While the models reported in Table correlate the levels of IMR to their cotemporaneous variables, they fail to provide a sense of the temporal trends. An alternative perspective can be gleaned by redefining the dependent variable as the first difference between time periods. The independent variables, on the other hand, are for the initial time period, and thus enter exogenously the model. This procedure results in T = 2 time periods (1980 to 1991 and 1991 to 2000) and reduces the size of our sample. It is important to note that the objective of this model is to identify the effect of initial conditions over the change in the infant mortality rate. The modeling strategy followed for this analysis mirrors the one described above. Once again, the spatial dependence is identified in the fixed effects model, requiring the estimation of a spatial panel model. For the sake of brevity, only the results of the spatial models (SEA and SAR) are reported in Table .
Results for the fixed effects spatial error model (SEA) and the fixed effects spatial autocorrelation model (SAR)
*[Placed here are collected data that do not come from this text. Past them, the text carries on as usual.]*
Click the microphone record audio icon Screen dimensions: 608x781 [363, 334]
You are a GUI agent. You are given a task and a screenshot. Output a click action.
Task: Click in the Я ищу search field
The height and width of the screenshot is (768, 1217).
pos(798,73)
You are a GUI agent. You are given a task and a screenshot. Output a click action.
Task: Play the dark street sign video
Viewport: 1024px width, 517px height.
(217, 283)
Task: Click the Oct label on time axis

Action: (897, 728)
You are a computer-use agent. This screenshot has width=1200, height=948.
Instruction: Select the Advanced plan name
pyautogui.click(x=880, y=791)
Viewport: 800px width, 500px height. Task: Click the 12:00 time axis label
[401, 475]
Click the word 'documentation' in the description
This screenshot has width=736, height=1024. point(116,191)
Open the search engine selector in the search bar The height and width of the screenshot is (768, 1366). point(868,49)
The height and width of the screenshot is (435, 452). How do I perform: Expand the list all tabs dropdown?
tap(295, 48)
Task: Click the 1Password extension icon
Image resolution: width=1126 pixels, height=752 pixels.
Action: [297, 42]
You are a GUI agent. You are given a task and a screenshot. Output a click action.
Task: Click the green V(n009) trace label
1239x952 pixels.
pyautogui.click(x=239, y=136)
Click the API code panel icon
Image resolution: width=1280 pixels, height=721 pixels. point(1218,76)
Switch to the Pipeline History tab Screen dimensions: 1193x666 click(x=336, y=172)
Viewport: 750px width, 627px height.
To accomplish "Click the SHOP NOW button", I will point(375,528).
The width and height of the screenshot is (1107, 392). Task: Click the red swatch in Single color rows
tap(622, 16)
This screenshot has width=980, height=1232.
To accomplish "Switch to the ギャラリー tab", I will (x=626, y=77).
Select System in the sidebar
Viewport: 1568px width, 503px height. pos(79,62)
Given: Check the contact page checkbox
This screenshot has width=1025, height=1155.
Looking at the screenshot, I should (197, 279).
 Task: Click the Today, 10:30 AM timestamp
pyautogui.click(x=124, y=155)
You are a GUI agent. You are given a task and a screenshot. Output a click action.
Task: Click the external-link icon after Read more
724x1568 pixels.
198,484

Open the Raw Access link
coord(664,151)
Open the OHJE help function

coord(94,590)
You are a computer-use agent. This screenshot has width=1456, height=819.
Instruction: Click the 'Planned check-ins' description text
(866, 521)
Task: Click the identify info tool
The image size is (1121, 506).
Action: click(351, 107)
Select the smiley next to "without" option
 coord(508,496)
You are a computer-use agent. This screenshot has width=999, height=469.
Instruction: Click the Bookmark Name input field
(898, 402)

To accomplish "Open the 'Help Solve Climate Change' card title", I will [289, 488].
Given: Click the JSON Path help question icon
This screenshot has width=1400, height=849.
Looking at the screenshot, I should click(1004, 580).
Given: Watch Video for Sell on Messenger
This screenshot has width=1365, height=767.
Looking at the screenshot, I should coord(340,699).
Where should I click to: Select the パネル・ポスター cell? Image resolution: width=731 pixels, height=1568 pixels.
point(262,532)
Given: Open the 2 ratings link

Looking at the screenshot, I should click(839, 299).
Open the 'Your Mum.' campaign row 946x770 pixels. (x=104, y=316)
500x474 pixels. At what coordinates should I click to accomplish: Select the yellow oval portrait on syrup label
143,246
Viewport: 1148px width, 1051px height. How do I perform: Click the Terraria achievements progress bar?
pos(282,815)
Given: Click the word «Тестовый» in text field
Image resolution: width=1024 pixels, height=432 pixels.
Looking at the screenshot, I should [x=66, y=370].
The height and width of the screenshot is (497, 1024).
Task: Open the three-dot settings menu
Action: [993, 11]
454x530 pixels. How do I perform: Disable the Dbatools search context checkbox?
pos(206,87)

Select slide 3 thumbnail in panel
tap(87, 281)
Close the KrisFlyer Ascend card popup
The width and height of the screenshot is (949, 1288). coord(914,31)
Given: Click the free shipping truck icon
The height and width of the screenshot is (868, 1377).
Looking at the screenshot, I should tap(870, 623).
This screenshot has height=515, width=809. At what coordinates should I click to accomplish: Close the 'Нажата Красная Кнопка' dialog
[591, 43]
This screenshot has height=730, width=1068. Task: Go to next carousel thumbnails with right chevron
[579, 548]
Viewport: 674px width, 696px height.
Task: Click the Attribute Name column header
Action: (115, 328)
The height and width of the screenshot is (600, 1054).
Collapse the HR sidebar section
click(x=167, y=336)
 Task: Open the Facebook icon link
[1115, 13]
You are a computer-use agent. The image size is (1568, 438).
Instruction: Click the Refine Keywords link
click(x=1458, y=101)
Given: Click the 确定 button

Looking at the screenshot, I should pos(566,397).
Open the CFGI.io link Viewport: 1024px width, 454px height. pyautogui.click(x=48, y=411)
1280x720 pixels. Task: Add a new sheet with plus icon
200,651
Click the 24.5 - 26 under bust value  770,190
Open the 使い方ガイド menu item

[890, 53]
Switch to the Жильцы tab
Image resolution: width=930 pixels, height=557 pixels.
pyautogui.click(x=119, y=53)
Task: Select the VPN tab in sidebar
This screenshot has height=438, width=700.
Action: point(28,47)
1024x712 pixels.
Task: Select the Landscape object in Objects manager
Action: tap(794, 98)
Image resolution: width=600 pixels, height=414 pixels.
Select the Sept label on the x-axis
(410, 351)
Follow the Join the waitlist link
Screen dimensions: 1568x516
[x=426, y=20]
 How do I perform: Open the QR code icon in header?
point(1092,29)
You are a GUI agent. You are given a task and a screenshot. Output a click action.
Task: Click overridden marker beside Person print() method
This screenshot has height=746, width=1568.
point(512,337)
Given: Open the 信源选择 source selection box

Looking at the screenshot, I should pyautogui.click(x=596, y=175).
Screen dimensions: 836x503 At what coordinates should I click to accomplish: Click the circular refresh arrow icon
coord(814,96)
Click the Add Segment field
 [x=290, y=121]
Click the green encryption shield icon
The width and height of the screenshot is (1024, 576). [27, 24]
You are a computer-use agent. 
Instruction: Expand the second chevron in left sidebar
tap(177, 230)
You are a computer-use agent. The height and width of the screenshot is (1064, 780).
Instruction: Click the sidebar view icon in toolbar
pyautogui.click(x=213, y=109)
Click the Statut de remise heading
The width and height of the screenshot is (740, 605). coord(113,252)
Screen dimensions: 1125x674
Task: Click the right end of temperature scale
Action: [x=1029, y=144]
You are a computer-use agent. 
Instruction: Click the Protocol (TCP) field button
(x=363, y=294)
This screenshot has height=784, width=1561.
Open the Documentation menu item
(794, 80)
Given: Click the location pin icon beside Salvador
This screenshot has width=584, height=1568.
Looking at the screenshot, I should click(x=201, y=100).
In order to interpret the coefficients of the model, it bears noting that a negative value of the dependent variable means that the IMR, as was the case countrywide, decreased in the implied period of time. The signs of the coefficients are the opposite of the models reported in Table . This provides an interesting, and intuitive, insight. For instance, a positive sign for the number of health care institutions in the previous period of time means that the dependent variable is less negative as this variable increases. Negative values for the coefficients associated with illiteracy rates and adolescent fertility rates imply more negative values of the difference, and therefore greater gains in IMR. Clearly, since IMR is a zero-bounded variable, the trend indicates that greater gains were obtained in regions with the worst initial conditions (e.g. lower levels of infrastructure provision, higher levels of illiteracy). The implication therefore is that further gains in IMR become increasingly difficult as conditions improve. This apparently simple conclusion nonetheless suggests that allocation of resources should try to efficiently target programs with potential to generate greater reductions of IMR.